Larry parked the car in the back lot, away from all of the houses and other cars so as to not disturb my elderly neighbors who may have been trying to sleep. “Let’s not go inside,” I said.

“Why? Mom asleep?” he asked.

“No…” I admitted. “I just want to talk.”

“About what?” he asked.

“I dunno. Can you sing to me?” I asked.

Larry knew exactly what I was asking for. I was asking for more noise. More sound. More of him and his voice and to experience him in a way that was still foreign to me. I wanted to learn what music REALLY sounded like. I wanted to learn his voice. I wanted this night with just the two of us to last forever.

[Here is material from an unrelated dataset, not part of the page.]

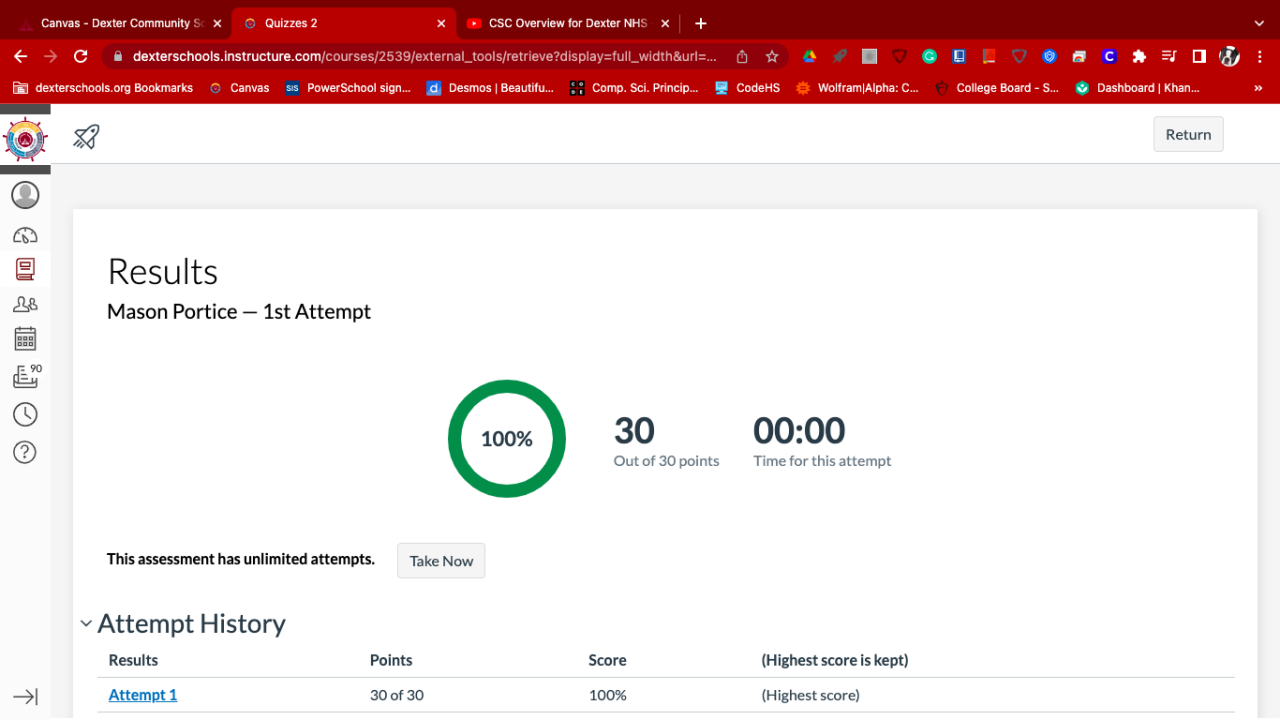Screen dimensions: 1280x720
Task: Switch to the Canvas Dexter Community tab
Action: pos(115,23)
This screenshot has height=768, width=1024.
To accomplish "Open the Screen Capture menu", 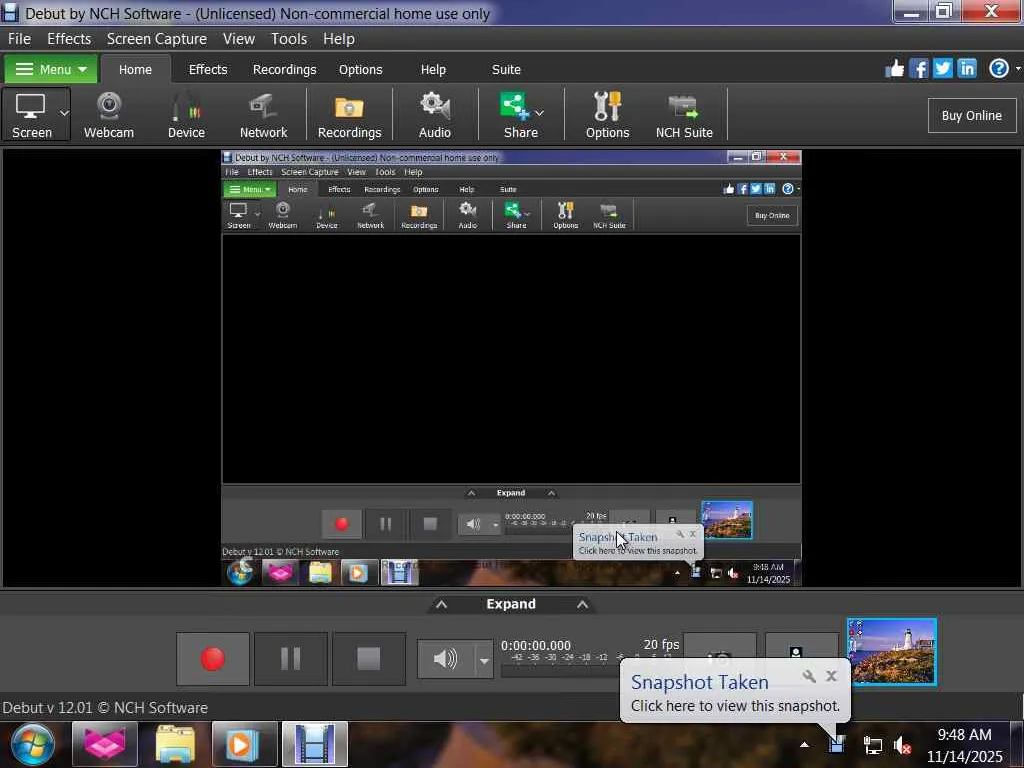I will tap(157, 38).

He put his Spotify playlist on and we listened to each and every song. He moved our seats back so we could cuddle. I rested my head against his chest and felt his heartbeat as he sung along to the radio, holding me as tight as he could. He only stops singing every few minutes to kiss me above my eyes.

When the last song played, it was Brad Paisely’s “She’s Everything” and I could swear he was singing each and every line from the bottom of his heart directly to me.

“She’s a warm conversation that I wouldn’t miss for nothing…She’s a fighter when she’s mad and she’s a lover when she’s loving… And she’s everything I ever wanted and everything I need… I talk about her, I go on and on and on, ‘Cause she’s everything to me…” he sang and I felt exactly like I must have been the girl that Brad Paisley wrote his song about.

“Love you, Angel,” Larry whispered in my ear.

We fell asleep that night in his trusty, beat up green truck under a full night of stars to the sounds of Braid Paisley. Our own version of a Christmas song.